Scientists know that 30 percent of all melanomas begin in a mole. They know that 90 percent of moles contain cancer-causing mutations. What scientists didn’t know is how melanocytes stop these mutations from triggering the development of cancer.
Maria S. Soengas, Ph.D., and other scientists in the Multidisciplinary Melanoma Clinic at the University of Michigan Comprehensive Cancer Center, have found the answer to this important question in an unexpected place—a structure inside cells called the endoplasmic reticulum, or ER.
“Our results support the direct role of the endoplasmic reticulum as an important gatekeeper of tumor control,” says Soengas, who is an assistant professor of dermatology in the U-M Medical School. “Until now, no one knew there was a connection between ER stress and the very early stages of tumor initiation.”
Results of the U-M study—involving melanocytes from normal human skin and biopsies of non-malignant human moles—are being published in the October issue of Nature Cell Biology.
The endoplasmic reticulum is the cell’s protein production factory. The process begins when chains of amino acids are deposited in the ER membrane in response to coded instructions from genes. Chaperone proteins fold these amino acids into specific shapes. When too many of them build up in the membrane, or when something goes wrong with the folding process, the system gets bogged down. This can stress or even kill the cell.

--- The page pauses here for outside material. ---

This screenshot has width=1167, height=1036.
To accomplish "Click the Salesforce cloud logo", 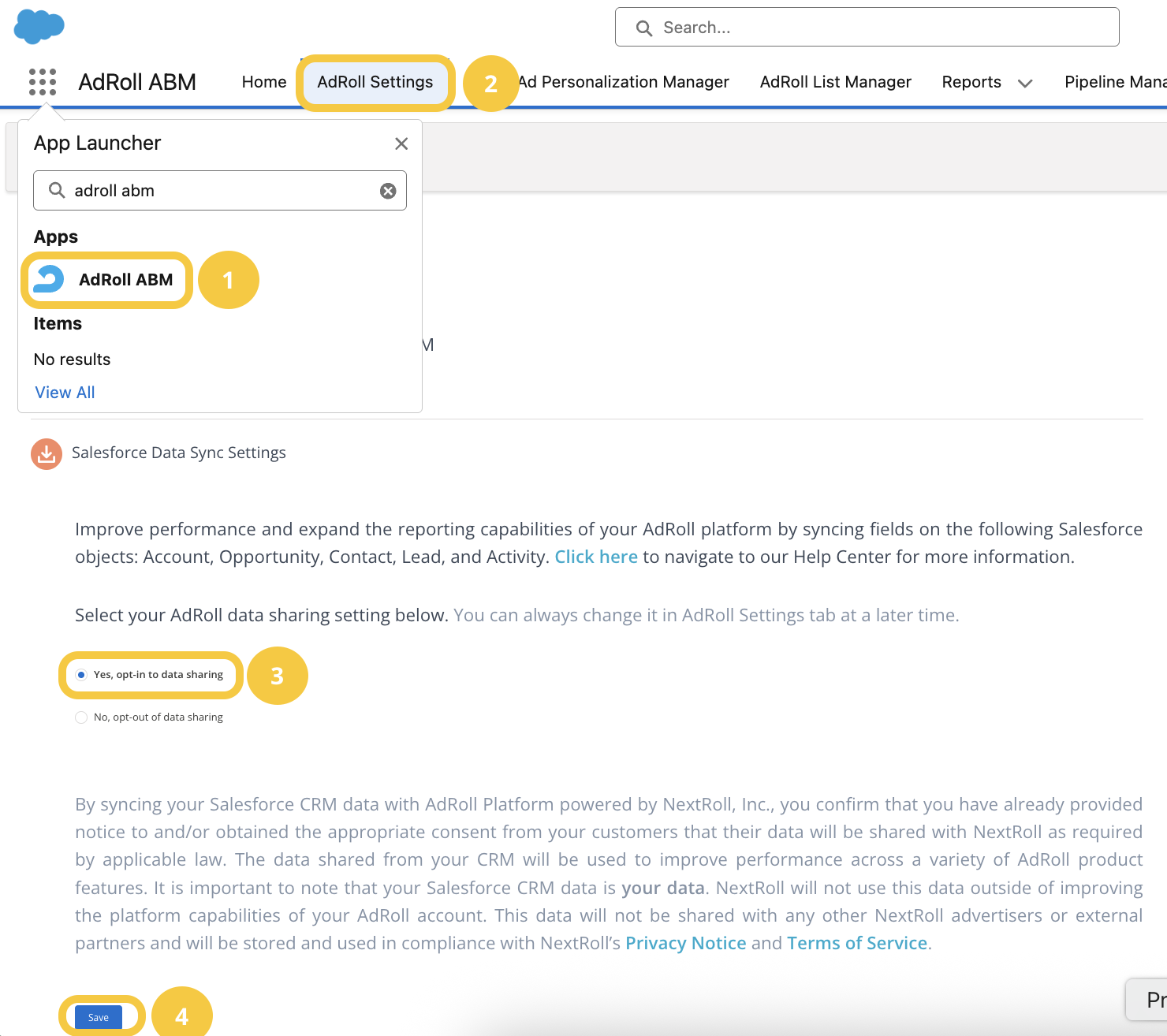I will (x=39, y=26).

To prevent this, the ER sends out distress signals to activate what scientists call the unfolded protein response (UPR). This slows the protein production process and gets rid of excess incoming amino acids, giving the ER a chance to catch up. If that doesn’t work, the UPR causes the cell to destroy itself in a process called apoptosis.

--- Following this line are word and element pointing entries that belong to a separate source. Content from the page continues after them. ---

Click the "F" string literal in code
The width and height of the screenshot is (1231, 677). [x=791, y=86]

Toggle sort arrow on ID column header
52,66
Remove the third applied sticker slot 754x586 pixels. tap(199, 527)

“Traditionally, the ER’s role was considered to be limited to protein folding or protein modification,” Soengas says. “But scientists like Randal Kaufman, a U-M professor of biological chemistry and co-author on our paper, have found that the ER can sense changes in glucose, nutrients, oxygen levels and other aspects of cellular physiology associated with diseases like diabetes and Alzheimer’s disease.”
“In our study, we found that the ER senses the activity of certain oncogenes in the melanocyte and triggers a response that prevents the malignant transformation of these cells,” Soengas adds.

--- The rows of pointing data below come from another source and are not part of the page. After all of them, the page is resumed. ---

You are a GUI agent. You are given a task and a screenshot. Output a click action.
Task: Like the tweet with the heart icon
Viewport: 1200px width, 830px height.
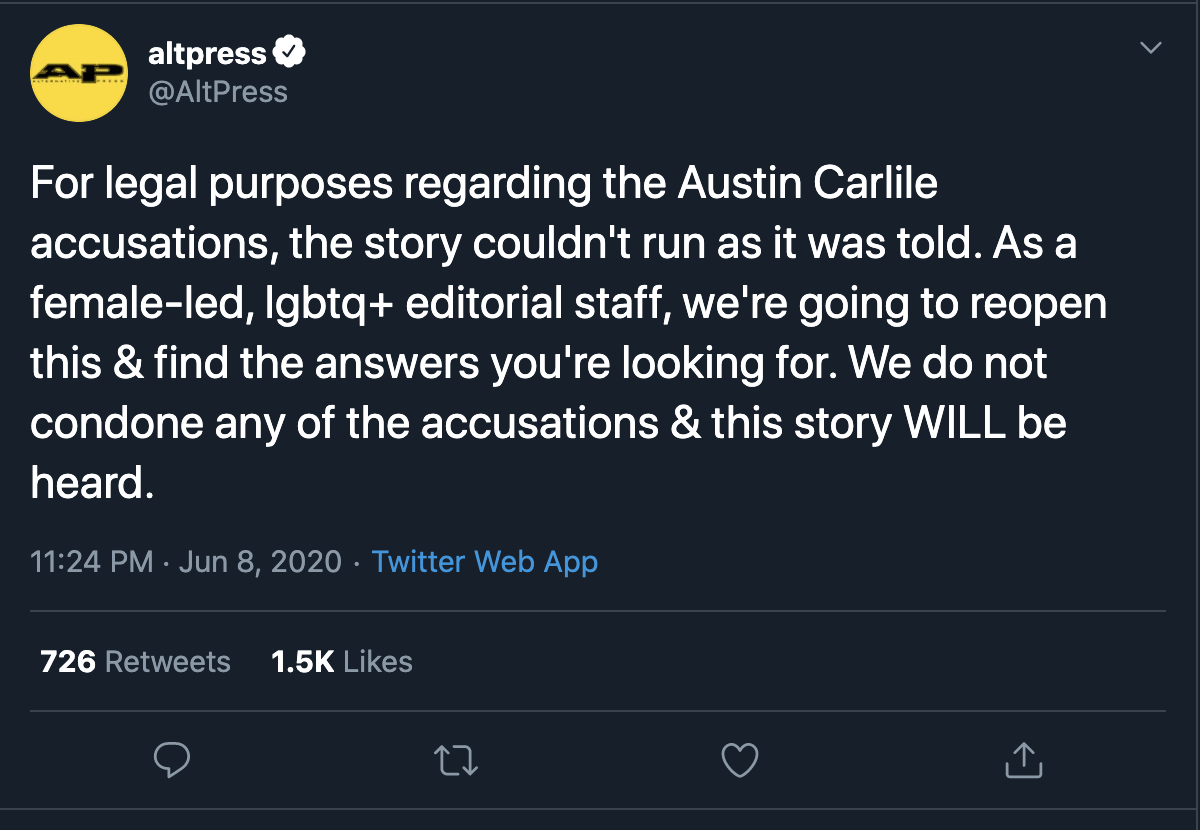pos(740,761)
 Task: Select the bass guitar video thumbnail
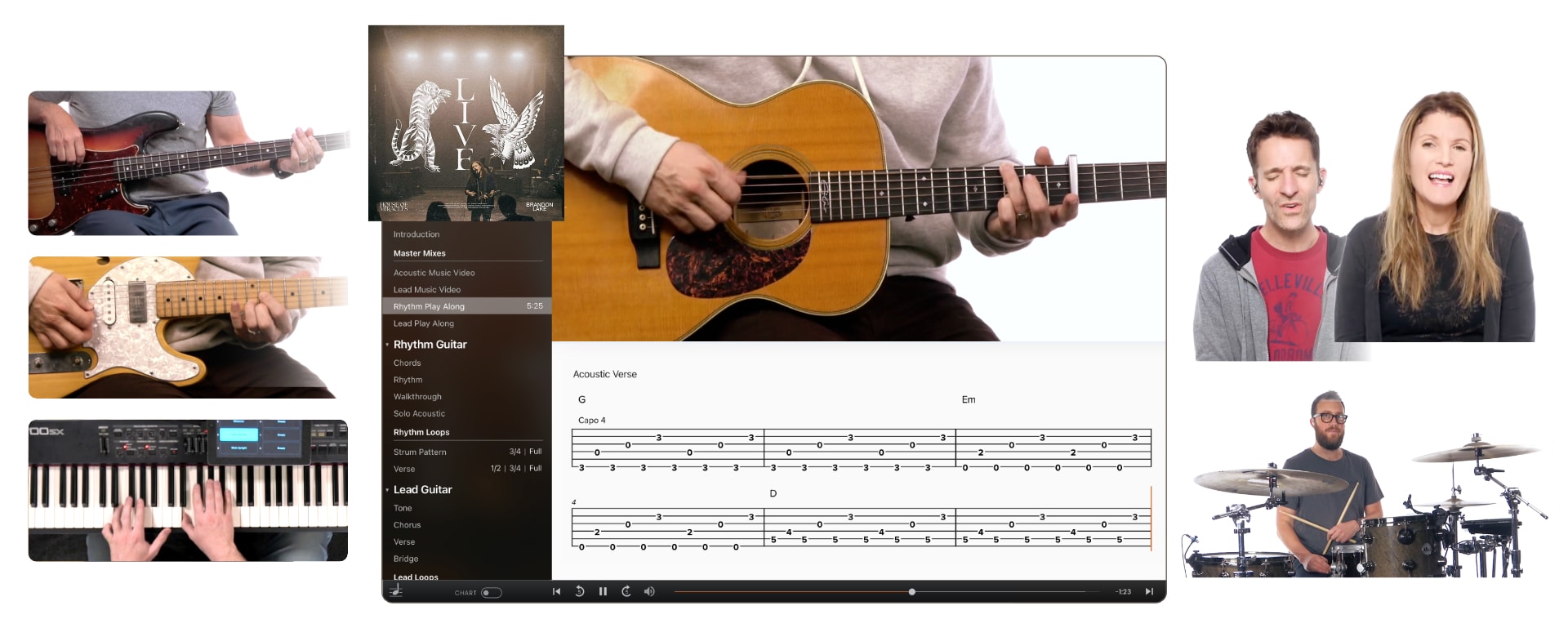[x=188, y=163]
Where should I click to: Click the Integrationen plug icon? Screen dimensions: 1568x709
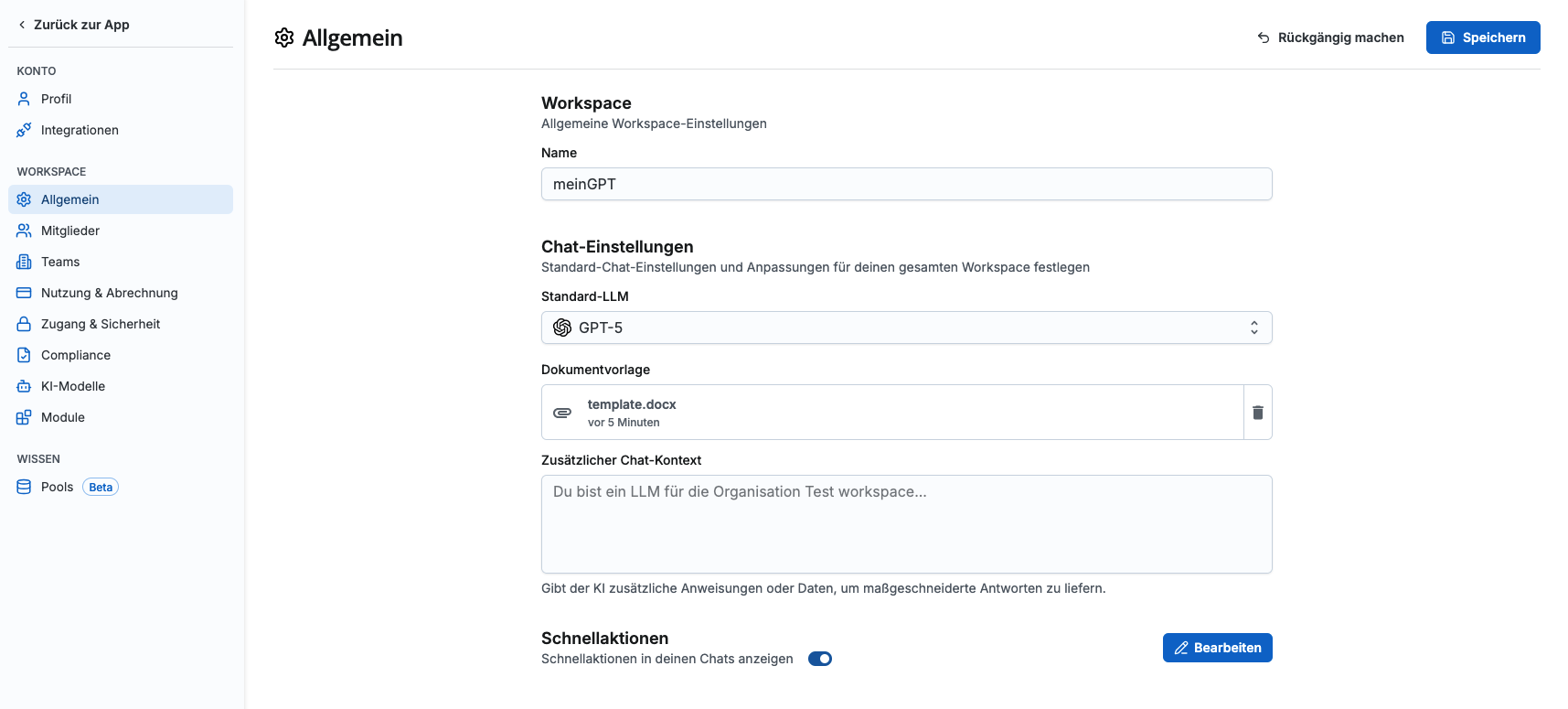(24, 130)
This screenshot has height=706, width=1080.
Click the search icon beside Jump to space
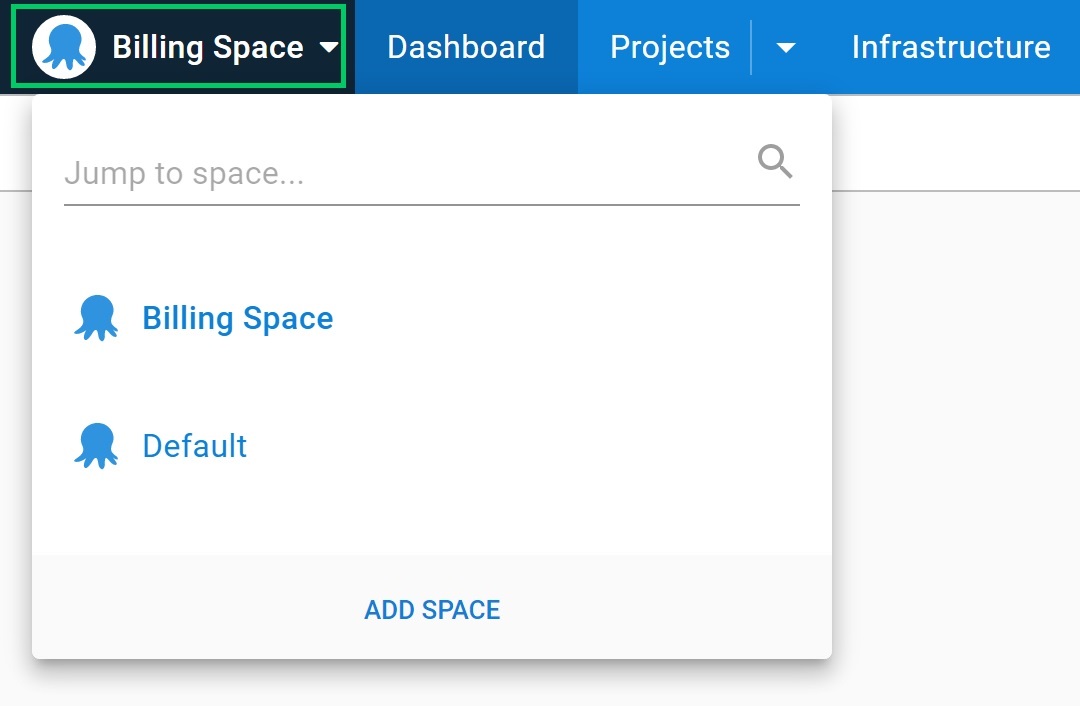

According to Soengas, the tumor suppressive mechanism induced by the ER in melanocytes with these cancer-causing mutations is premature senescence—a form of “suspended animation” that stops the cell cycle and keeps cells from dividing, but doesn’t kill them.
“The cells are held in check—they don’t die, but they don’t proliferate either,” Soengas explains. “In the case of moles, melanocytes can stay this way for 20 to 40 years or even your whole life. For most of us, just holding cells in an arrested state is sufficient to prevent the development of cancer. That’s why so many people have moles, but few have melanoma.”
In the study, U-M scientists found that the tumor suppressive response in melanocytes varied depending on the type of oncogene being expressed in the cell.
“We found that some oncogenes activated the endoplasmic reticulum, while other oncogenes didn’t,” Soengas says.
In a previous study, Soengas and colleagues found that certain oncogenes use a different senescence mechanism, which doesn’t activate the ER, to block the transformation of melanocytes. Both these mechanisms work in addition to or independent from other well-known tumor suppressor mechanisms involving apoptosis.
Soengas says the results of the study will be important in helping scientists understand all the different mechanisms melanocytes use to protect themselves against oncogenes. But she cautions that there are no immediate clinical applications for the study and additional research will be required.
In future research, Soengas will attempt to determine exactly how oncogenes trigger the unfolded protein response in malignant and non-malignant skin cells. “By comparing what happens in normal melanoctyes with what happens in melanoma, we may be able to come up with events that are specific for tumor cells, which could be used for future drug development,” she says.
Adapted from materials provided by University of Michigan Health System.